I love this stuff: Mars Craft Succeeds in Soft LandingPhoenix to Begin Search for Signs of Life Beyond Earth
By Marc Kaufman
Washington Post Staff Writer
Monday, May 26, 2008; Page A01
The spacecraft Phoenix landed safely on Mars yesterday, making a hazardous soft landing on the planet's far north with all its scientific systems apparently intact and ready to begin an intensive new search for life beyond Earth.
After counting down the last stage of the descent by hundreds and then tens of nerve-racking meters, officials at Mission Control in Pasadena, Calif., announced that "Phoenix has landed," setting off a joyous celebration by the mission team.
"It could not have gone better, not in my dreams," said Barry Goldstein, NASA's project manager at the Jet Propulsion Laboratory in Pasadena.
The touchdown, at about 8 p.m. Eastern time, was the first successful soft landing on the Red Planet -- using a parachute and thrusters rather than protective air bags -- since the twin Viking missions in 1976. In all, six of 11 similar attempts by the United States, Russia and England ended in failure, so the Phoenix team awaited with enormous apprehension the outcome of the spacecraft's approach and landing.

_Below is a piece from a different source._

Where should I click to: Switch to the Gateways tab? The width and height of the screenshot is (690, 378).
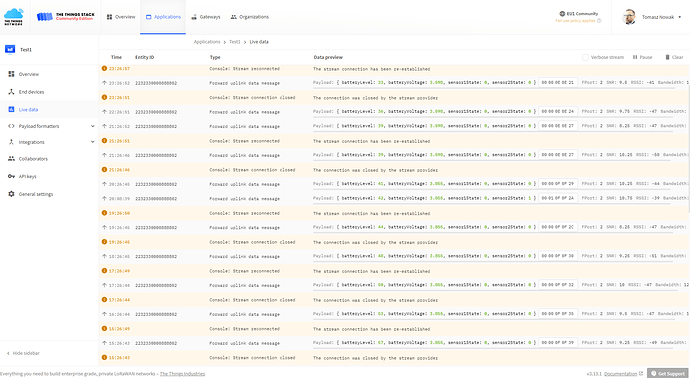206,17
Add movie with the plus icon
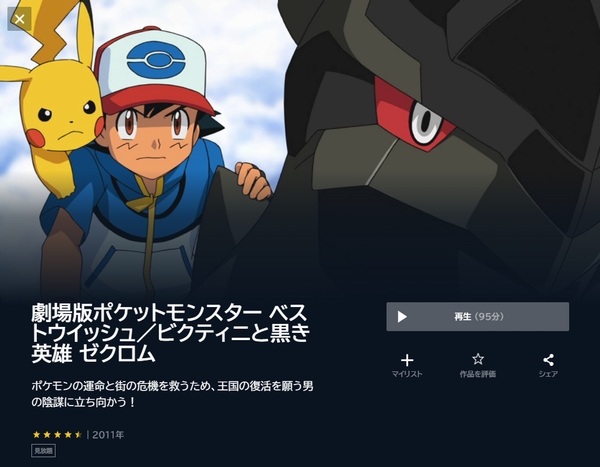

Phoenix plunged into the thin Martian atmosphere traveling at more than 12,000 mph. Over the next seven minutes, friction -- which raised the temperature on the heat shield to 2,600 degrees Fahrenheit -- slowed it enough to deploy the parachute.
About half a mile from the surface, and with only seconds remaining before touching down, 12 small rocket thrusters fired to slow the lander's descent speed to 5 mph. Before it landed, however, Phoenix had to orient itself toward the sun to ensure that its solar panels could pick up enough light to generate the power it will need on the surface.
Peter Smith of the University of Arizona, lead investigator for the mission, said earlier that the entry would amount to "seven minutes of terror" for the scientists.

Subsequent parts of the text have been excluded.